I was really upset. It had disappeared and I couldn’t figure out how. All I could think about was that I had let my Dad down. I was so sad. I immediately began to cry and ran downstairs to tell Mom. Bursting through the kitchen door I couldn’t believe my eyes – there was my Dad sitting at the kitchen table eating breakfast. He was home I couldn’t believe it. With a big smile on his face he reached out his arms and gave me the biggest hug.

He had gotten home the night before after I had gone to bed. His pocket knife wasn’t missing he had just gotten up before me and gotten it out of the box while I was still sleeping.
All of a sudden all my tears turned to joy. The box was empty but my Dad was home. I hadn’t lost anything, instead I had found my father, he had come home. It was a great day.

I tell you that story because it reminds me of what Mary Magdalene and the other women must have felt like when they came to the tomb on Easter morning. Jesus had been killed. The man they loved was gone and it was their job to care for his body. But when they got there the tomb was empty, his body was gone and they were very upset. But they hadn’t lost him, he wasn’t missing he was alive. He had risen from the dead and they would see him and touch him, talk with him and even eat dinner with him.

What the women thought was a terrible day was in fact a great day. Jesus was alive, he was right there with them, and he promised them that he would be with them forever.

They were frightened by the empty tomb just like I was frightened by the empty box. But the empty box meant that my Dad had come home and the empty tomb meant that Jesus was alive.

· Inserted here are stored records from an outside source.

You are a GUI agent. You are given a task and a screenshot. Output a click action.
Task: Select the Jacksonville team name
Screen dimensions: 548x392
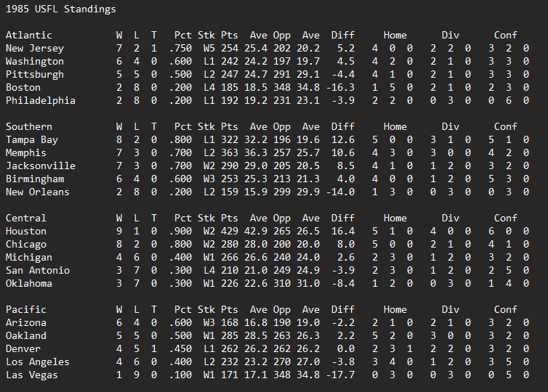pyautogui.click(x=41, y=166)
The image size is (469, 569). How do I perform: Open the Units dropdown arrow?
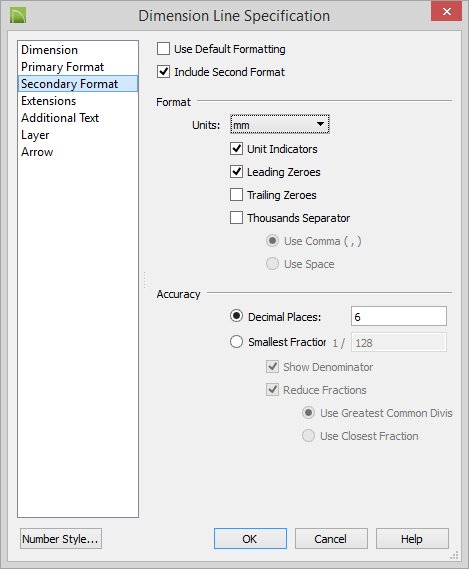pyautogui.click(x=320, y=124)

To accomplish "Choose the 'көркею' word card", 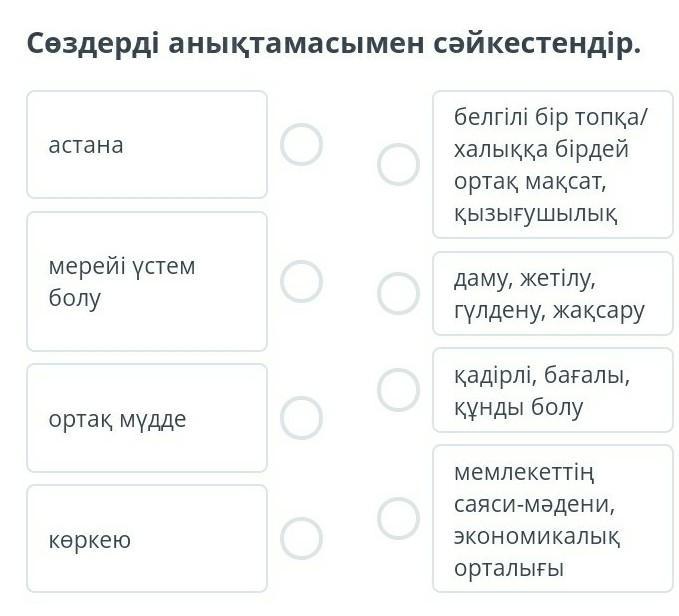I will point(147,539).
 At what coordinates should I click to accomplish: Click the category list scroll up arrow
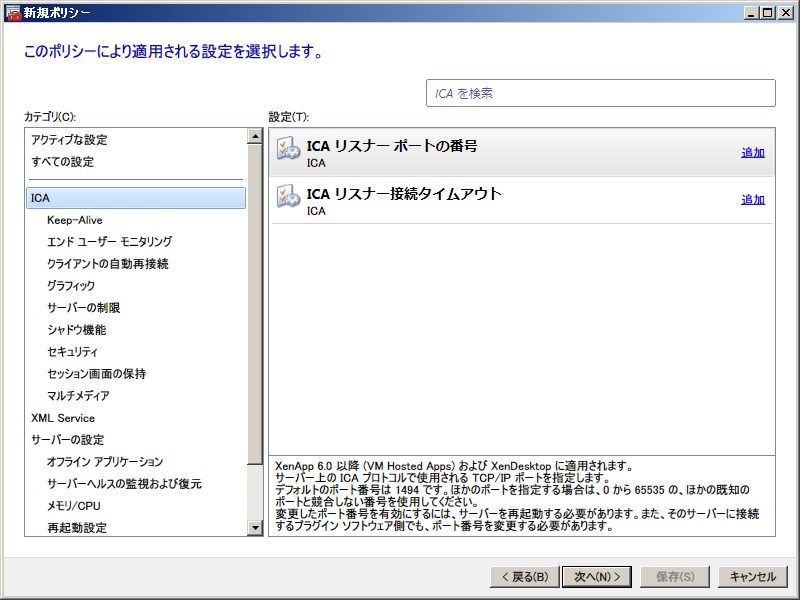click(255, 137)
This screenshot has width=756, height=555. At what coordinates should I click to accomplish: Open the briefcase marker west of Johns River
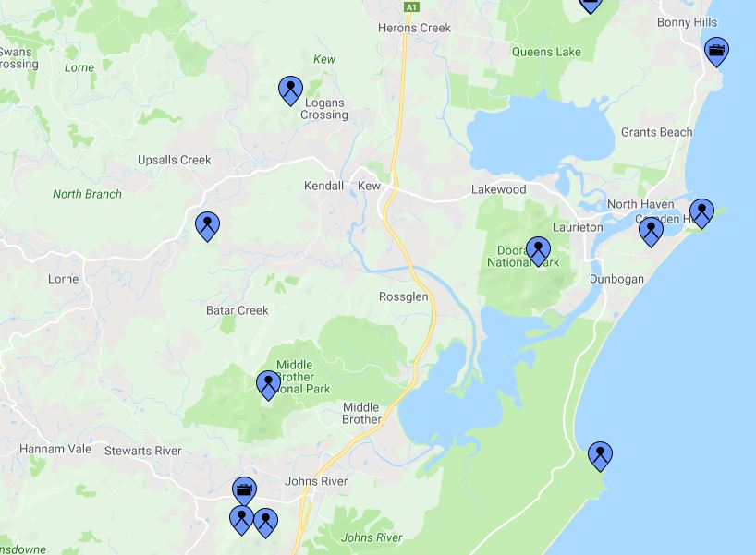pyautogui.click(x=244, y=491)
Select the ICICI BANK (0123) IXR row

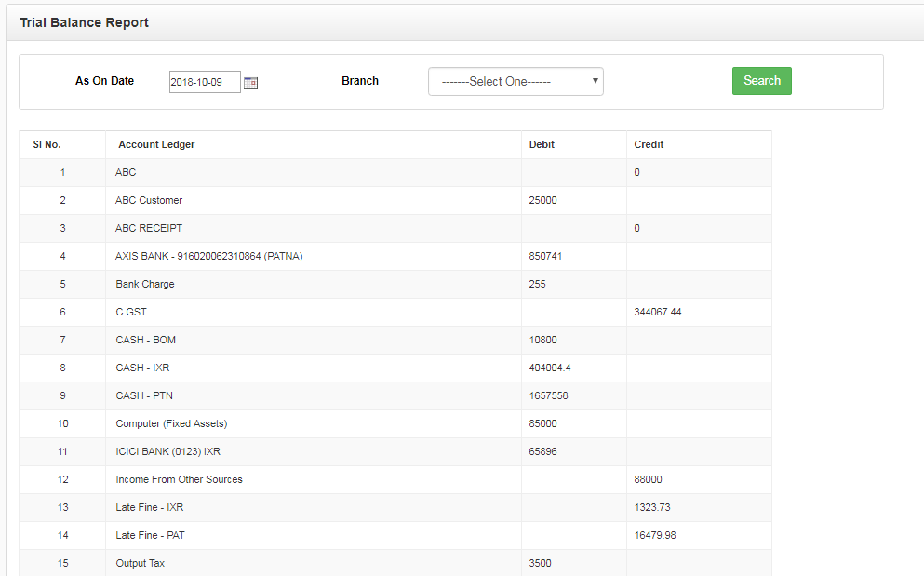coord(395,451)
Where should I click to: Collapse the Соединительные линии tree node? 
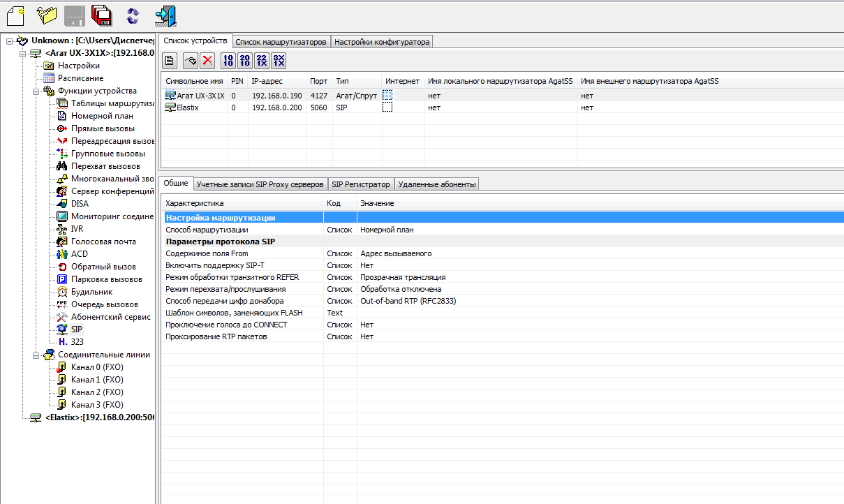click(x=35, y=355)
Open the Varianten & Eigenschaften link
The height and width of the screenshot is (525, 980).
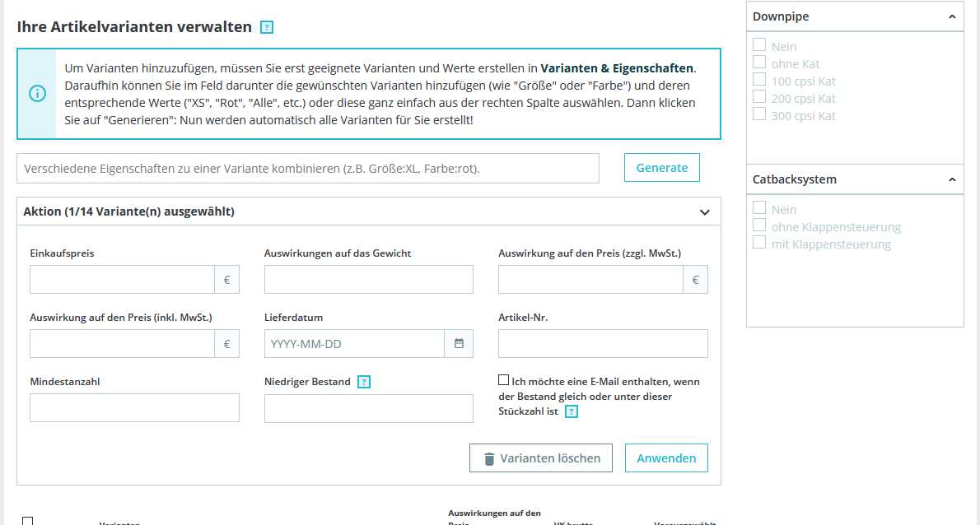pos(618,68)
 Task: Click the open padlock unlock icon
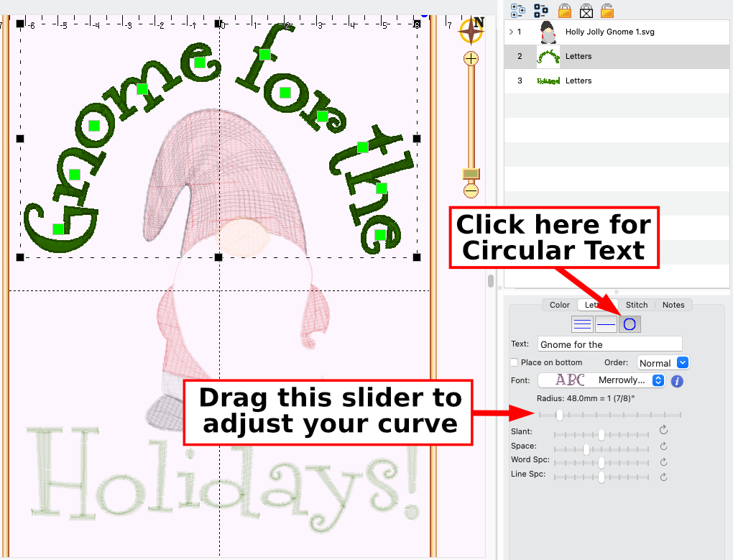point(607,10)
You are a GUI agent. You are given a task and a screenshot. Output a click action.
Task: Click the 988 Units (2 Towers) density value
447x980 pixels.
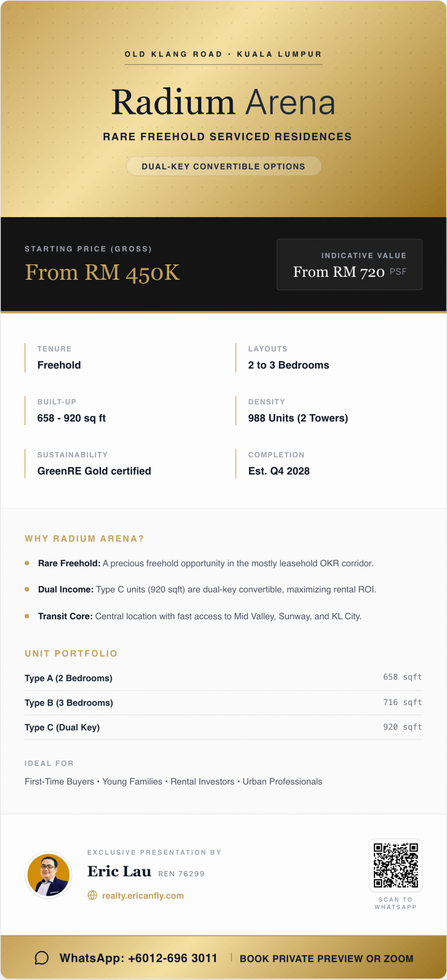[x=298, y=418]
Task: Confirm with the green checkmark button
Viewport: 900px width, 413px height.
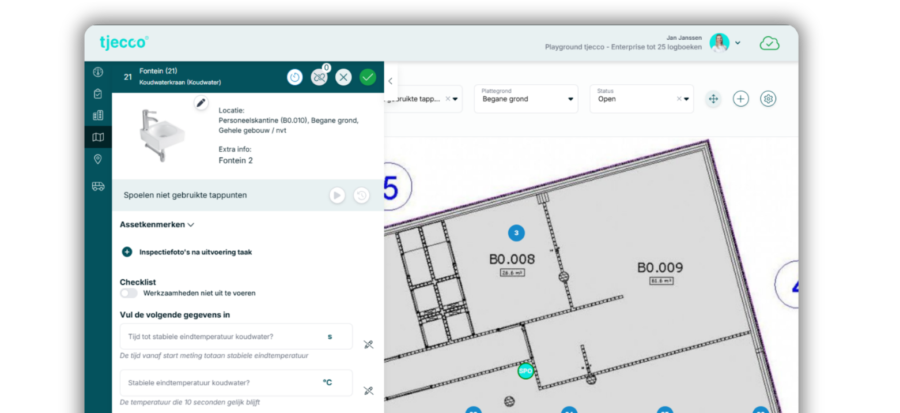Action: tap(367, 77)
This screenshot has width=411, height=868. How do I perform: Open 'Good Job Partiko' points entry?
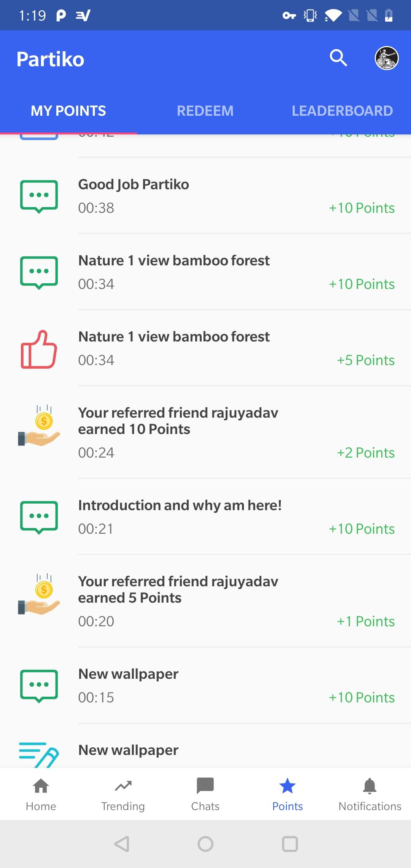pos(134,185)
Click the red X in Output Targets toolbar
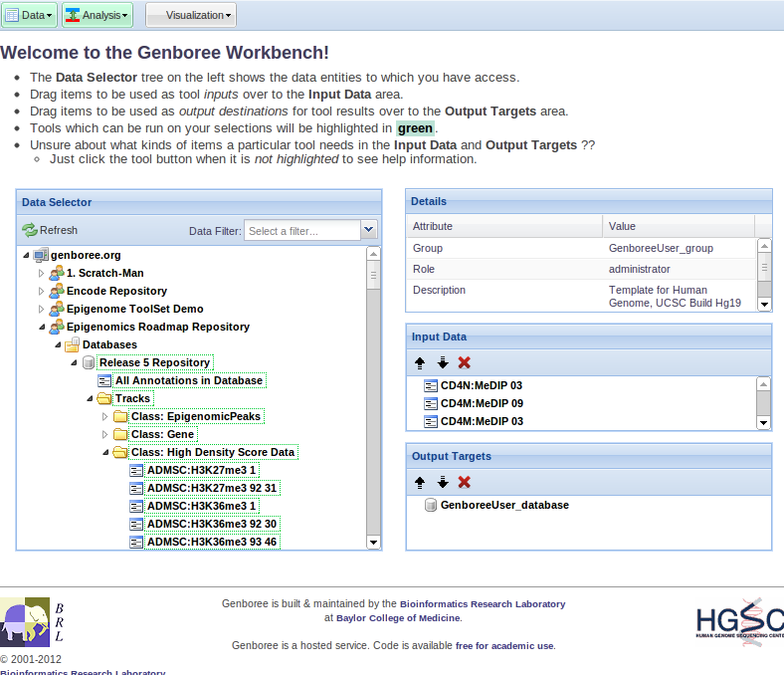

And so today we celebrate the empty tomb and we give God thanks for resurrection of Jesus. Because God loves us so much that he sent us his Son and nothing can take him from us – not even death. He lives forever and he promises us that we too will have life together with God in heaven. Life with all those we love who have gone before.

The tomb is empty but that’s a good thing because Jesus lives. Happy Easter.